Todos os tumores têm em comum células que perderam o controle do ciclo celular, isto é, que se dividem muito e se recusam a envelhecer. O alvo principal dos quimioterápicos é o sistema de controle da proliferação celular, por meio de marcadores como os oncogenes que são superexpressos e dão independência para a célula crescer e os genes supressores de tumor que temos em nosso genoma. Esses supressores são moléculas bloqueadoras, capazes de interferir no ciclo celular quando a célula sofre um estresse como uma quebra de DNA por radiação ultravioleta até que o genoma seja reparado. Se não puderem fazer esse conserto, eles induzem um programa de morte celular programada, conhecido como apoptose.

Os genes supressores são aqueles que são perdidos na célula tumoral, por isso são os principais candidatos para a terapia gênica do câncer. "Sendo possível recolocar esse gene, a célula tem a chance de voltar a responder com morte ou envelhecimento", destaca Eugênia. Agindo nessa maquinaria, qualquer tipo de tumor, independentemente da origem, é passível de ser tratado pela técnica. E esse é o sonho: a criação de um medicamento universal.

Mas o Brasil, alega a professora, que não tem tradição de desenvolver medicamentos, carece de uma ciência de construção aquela que adiciona e não apenas repete. "Falta o desenvolvimento de uma medicina translacional, que vai da bancada do laboratório, na universidade, até o leito do paciente", complementa.
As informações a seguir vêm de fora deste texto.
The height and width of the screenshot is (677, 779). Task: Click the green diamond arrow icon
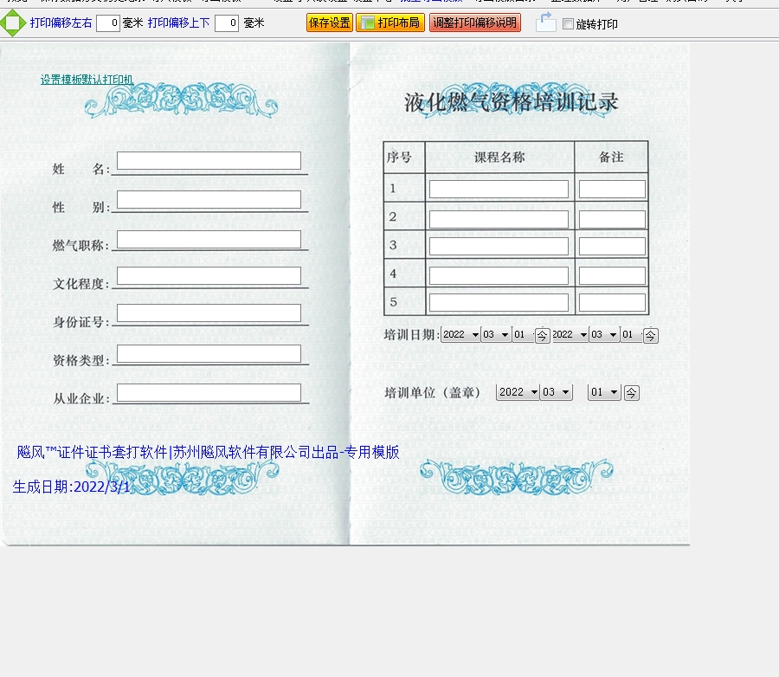pos(12,23)
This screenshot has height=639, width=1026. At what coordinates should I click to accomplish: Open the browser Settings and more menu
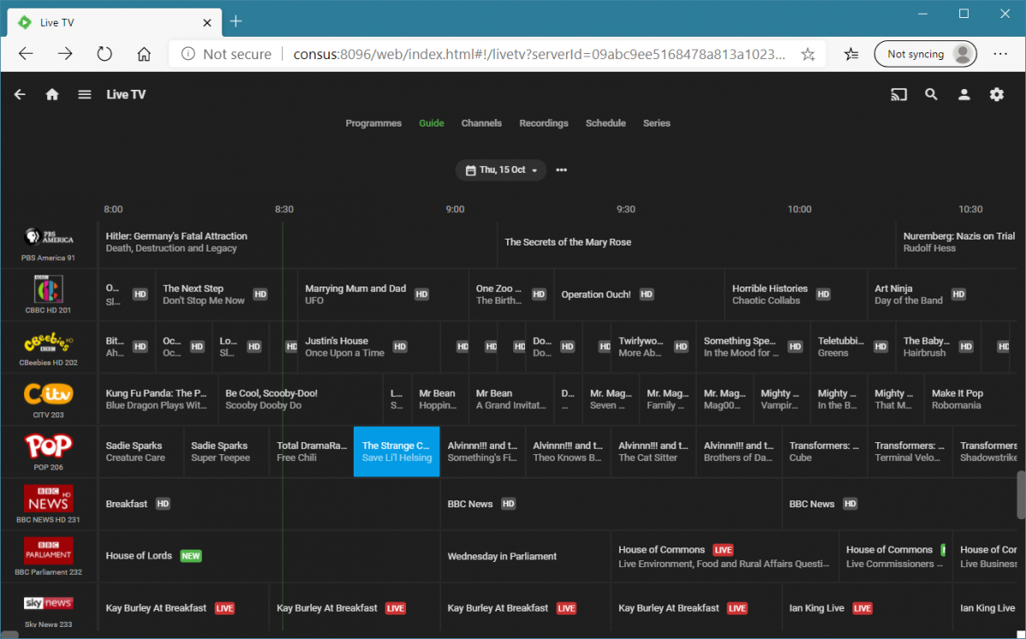coord(1000,54)
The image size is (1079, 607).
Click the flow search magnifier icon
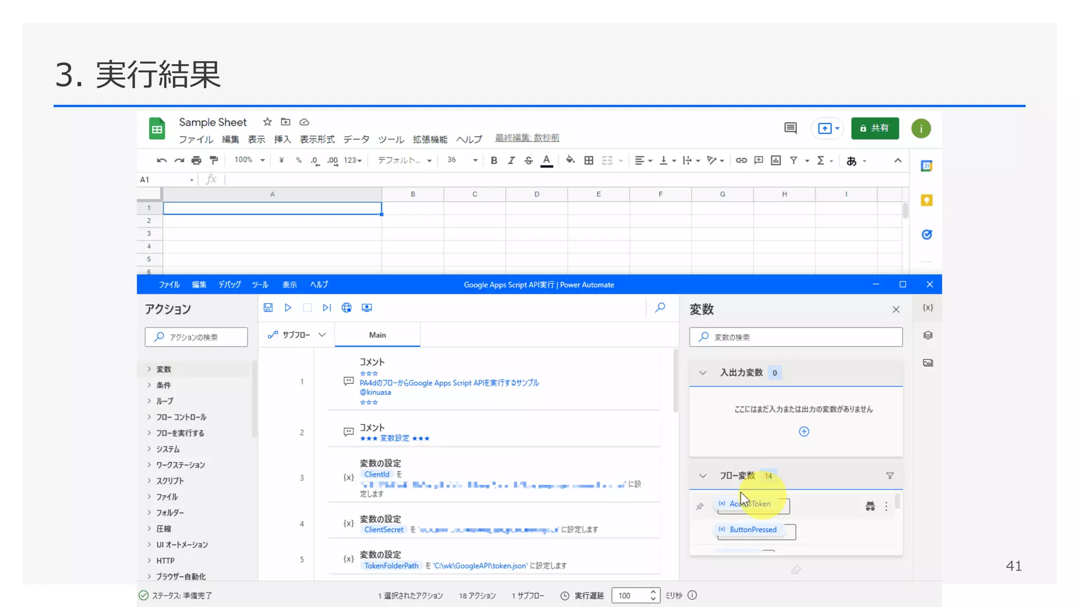click(660, 308)
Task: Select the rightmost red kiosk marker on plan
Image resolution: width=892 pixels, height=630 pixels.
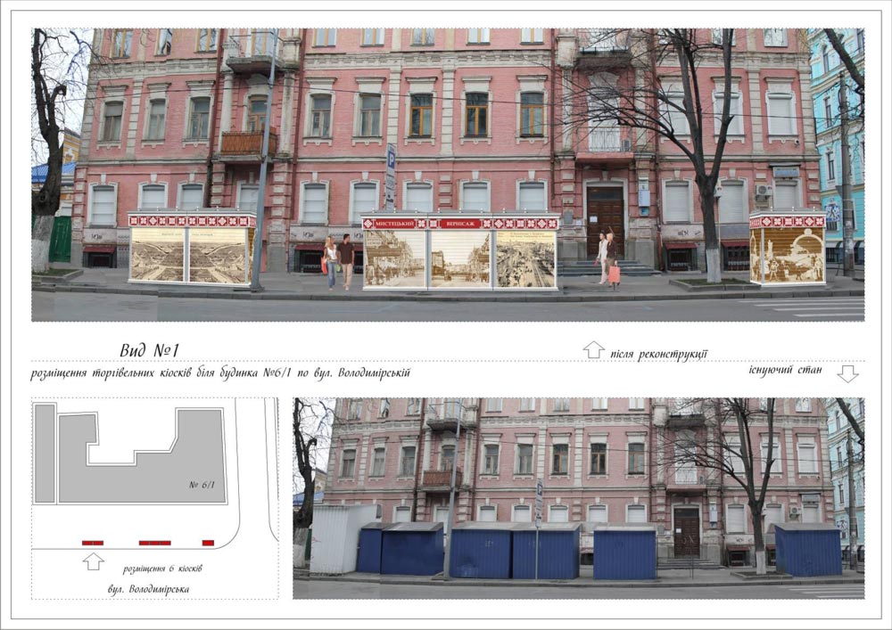Action: (x=208, y=543)
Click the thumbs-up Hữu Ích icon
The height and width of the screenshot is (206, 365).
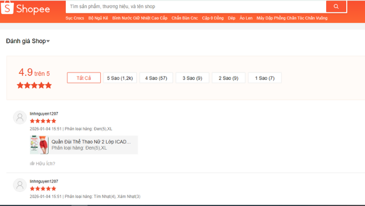pos(32,163)
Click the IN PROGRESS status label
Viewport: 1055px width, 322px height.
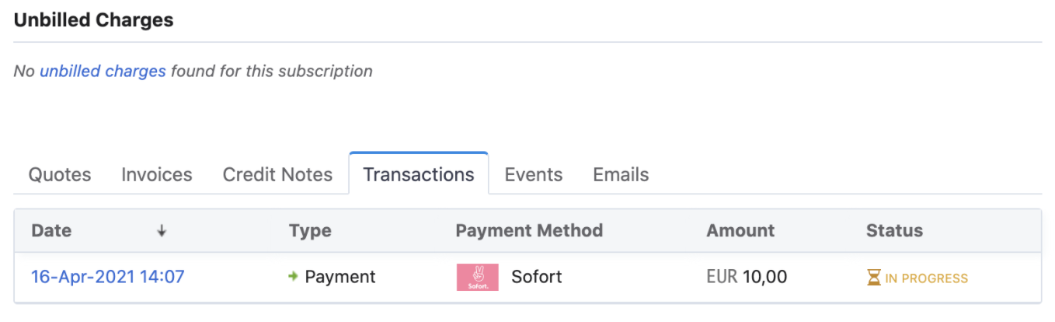926,278
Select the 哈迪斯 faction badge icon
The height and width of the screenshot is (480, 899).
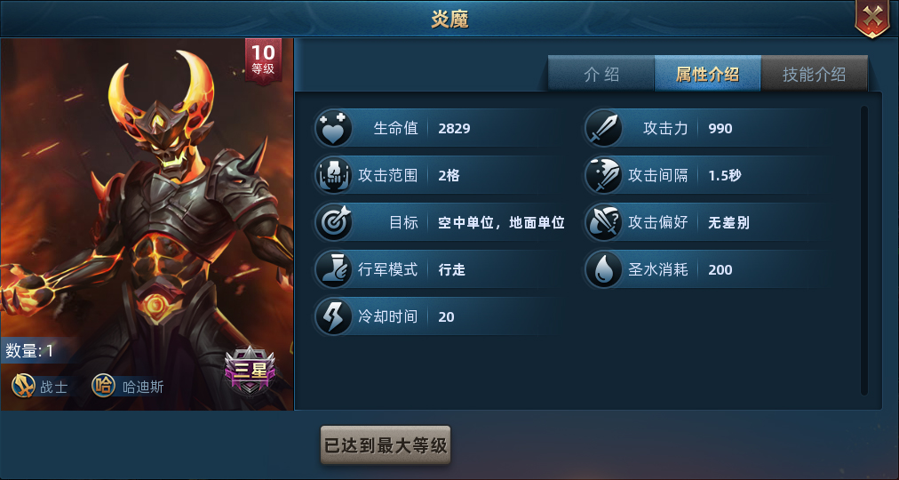[x=103, y=386]
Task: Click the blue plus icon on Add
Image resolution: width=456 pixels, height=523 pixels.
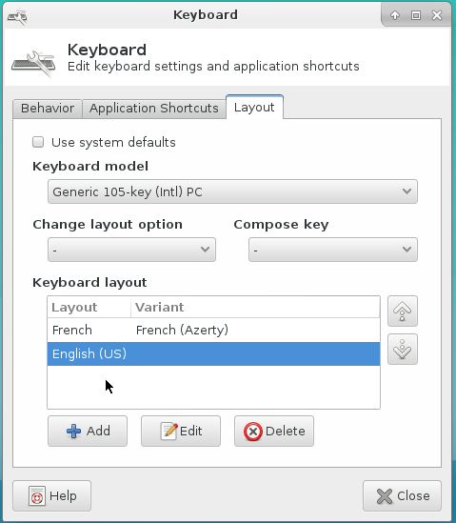Action: click(x=73, y=431)
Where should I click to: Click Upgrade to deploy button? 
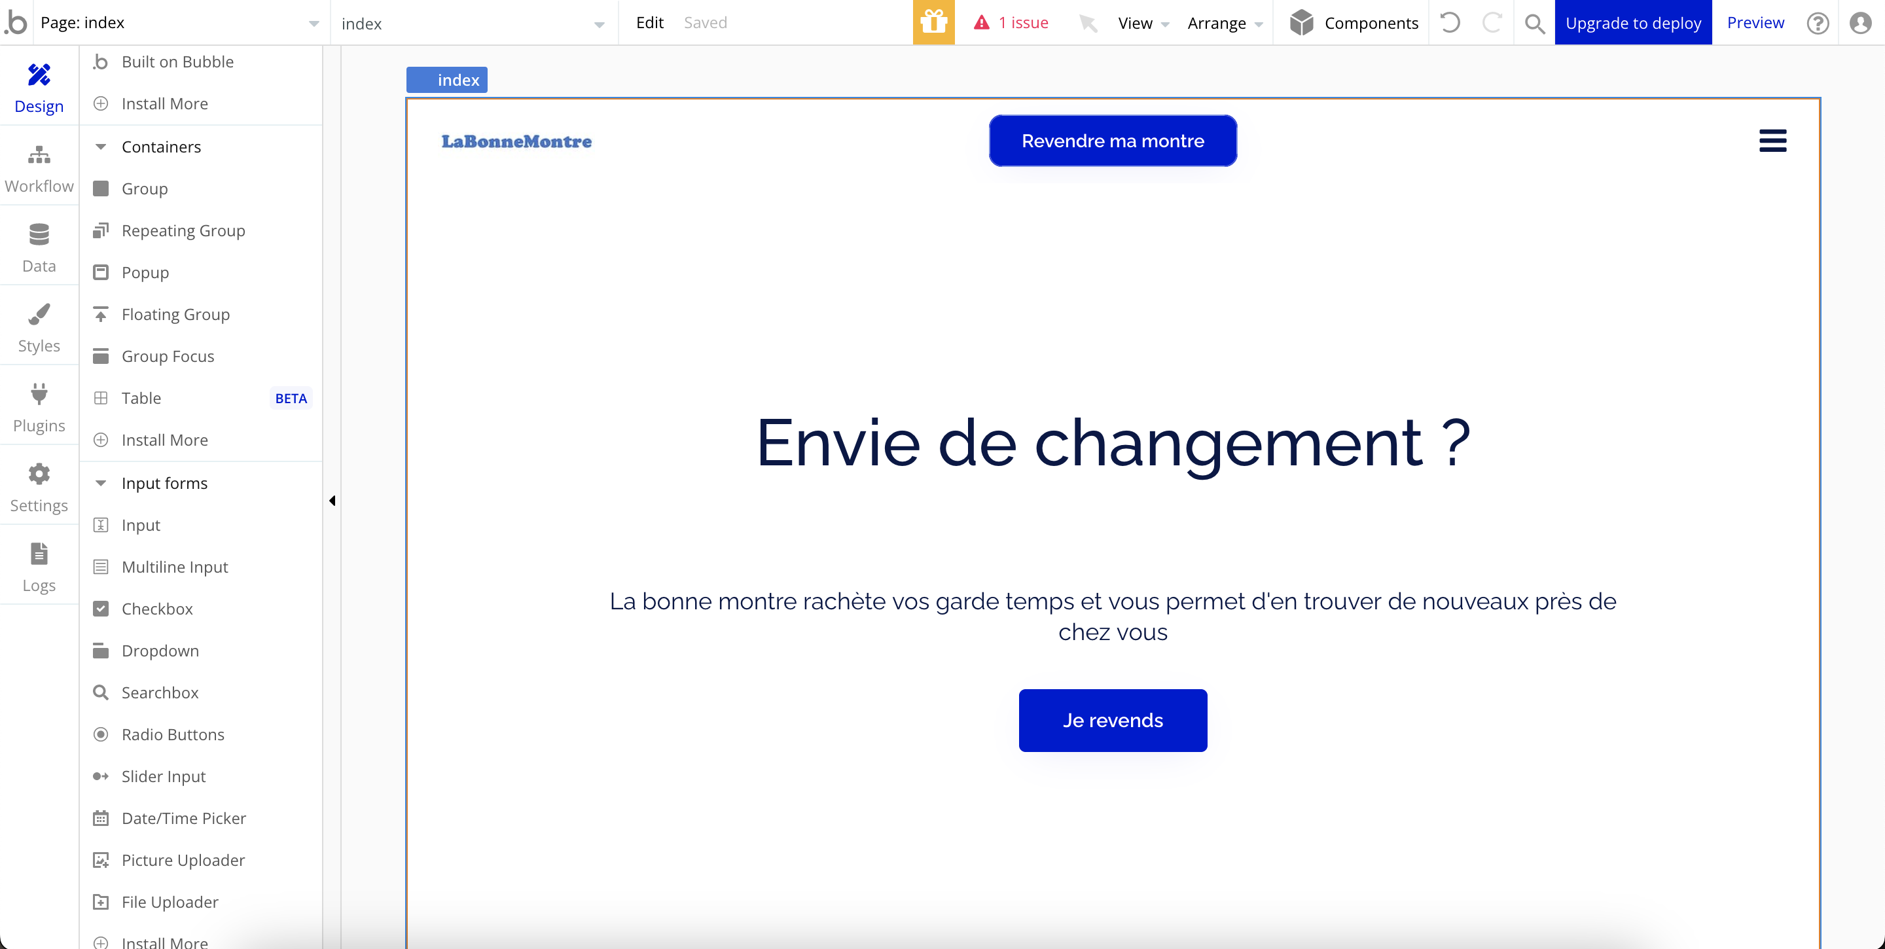[1633, 23]
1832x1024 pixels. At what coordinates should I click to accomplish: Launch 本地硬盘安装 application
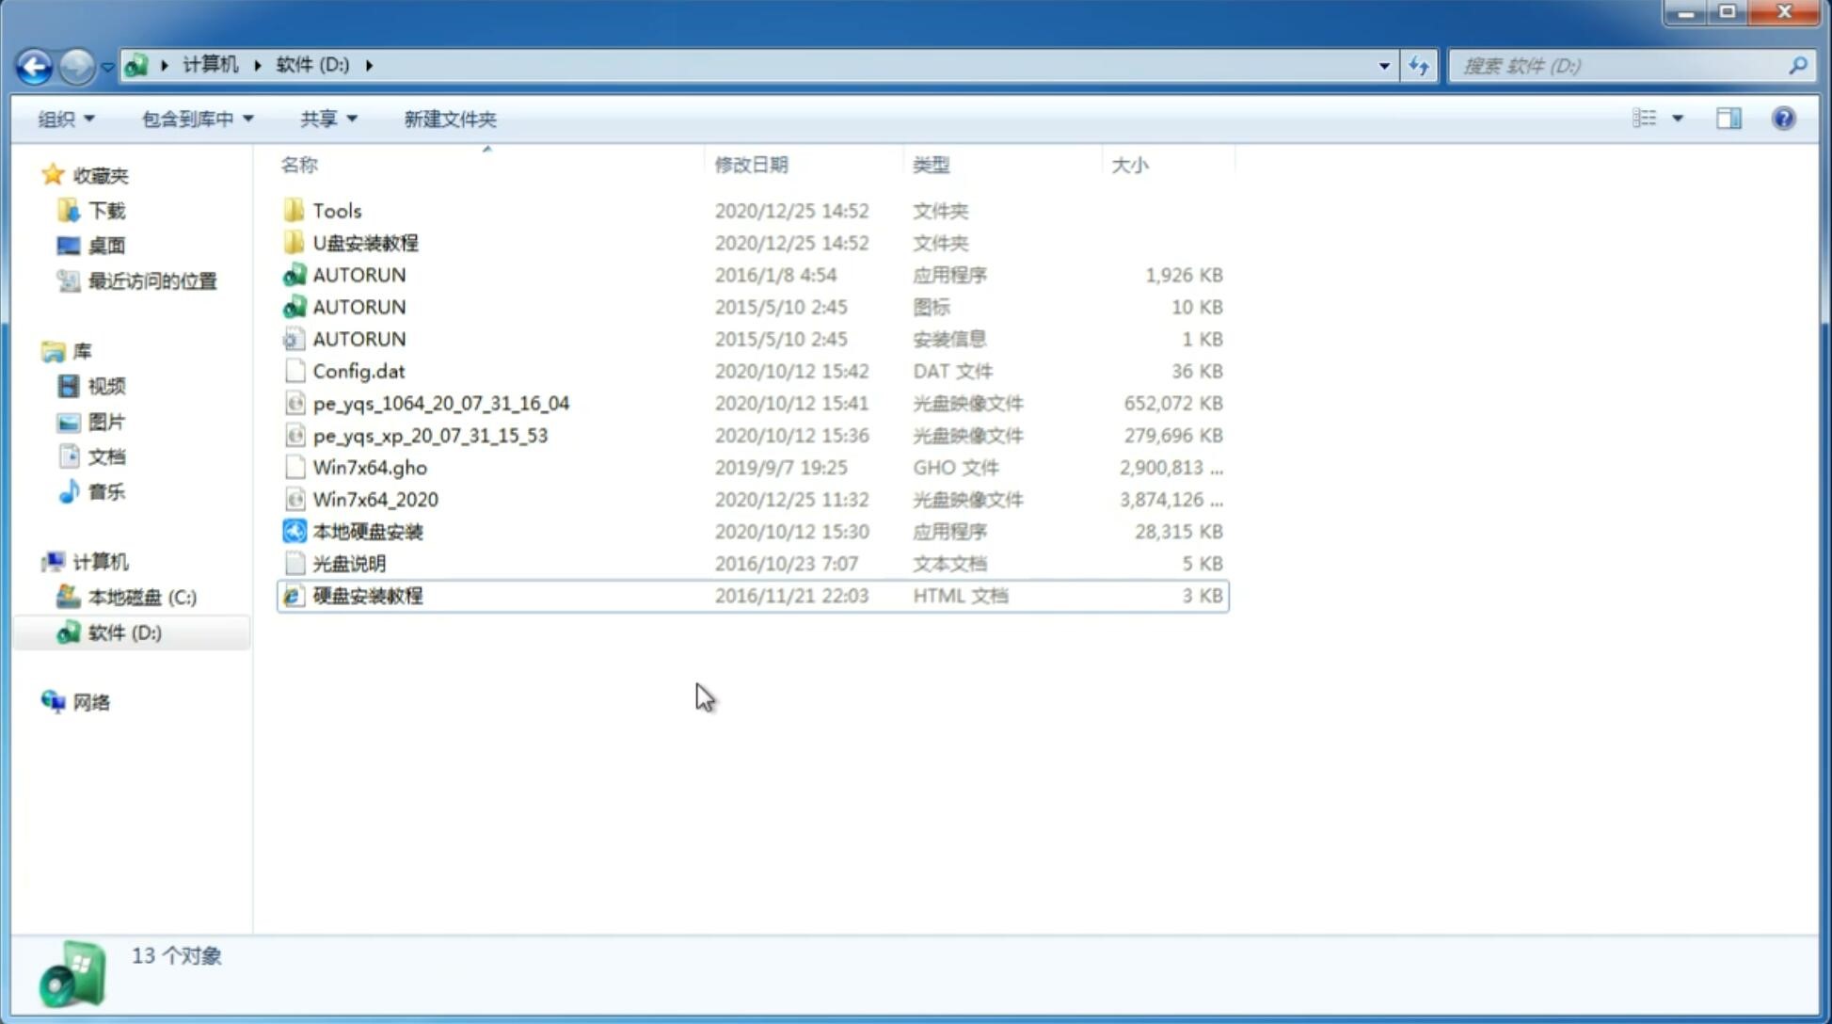coord(366,531)
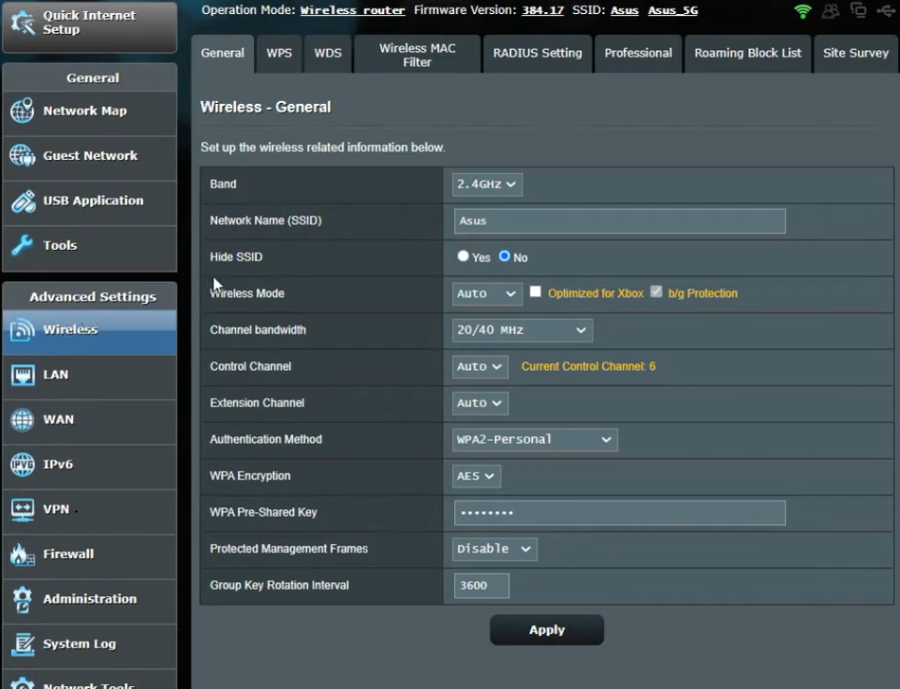Open the Band dropdown
Viewport: 900px width, 689px height.
point(487,184)
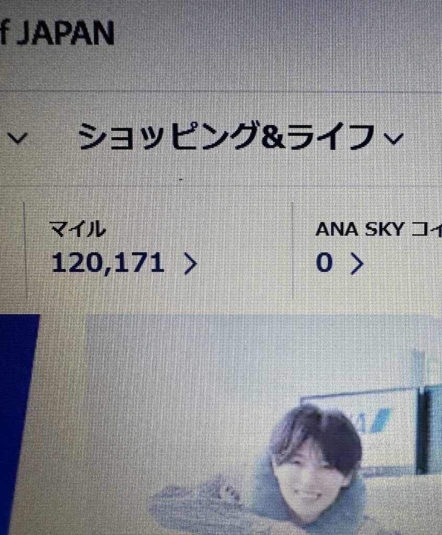Click the arrow beside the 120,171 miles
This screenshot has height=535, width=442.
pyautogui.click(x=191, y=264)
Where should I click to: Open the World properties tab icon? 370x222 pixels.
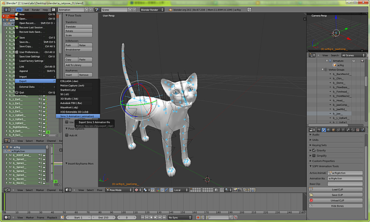click(329, 130)
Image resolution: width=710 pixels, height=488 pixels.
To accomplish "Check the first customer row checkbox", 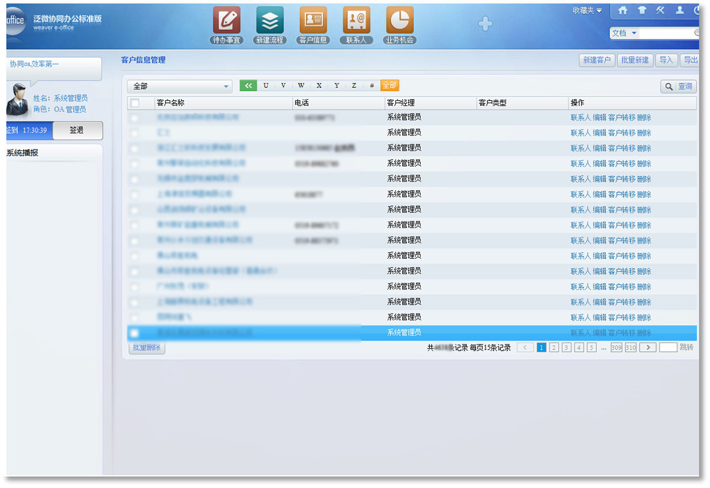I will click(x=135, y=118).
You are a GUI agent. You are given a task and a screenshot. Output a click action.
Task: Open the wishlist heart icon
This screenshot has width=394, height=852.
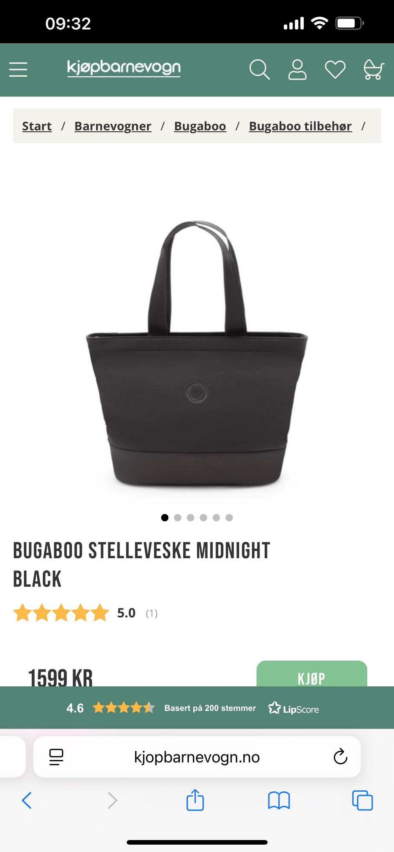tap(335, 70)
Para fazer um medicamento chegar até o paciente, existe uma grande rota, um caminho longo que o nosso país raramente percorreu. E, na terapia gênica, em que há o desafio de utilizar uma droga biológica, isso se torna um degrau ainda mais difícil de ultrapassar. Mas esforços estão sendo feitos nesse sentido, ressalta Eugênia, para que esse caminho, no Brasil, se torne cada vez mais curto.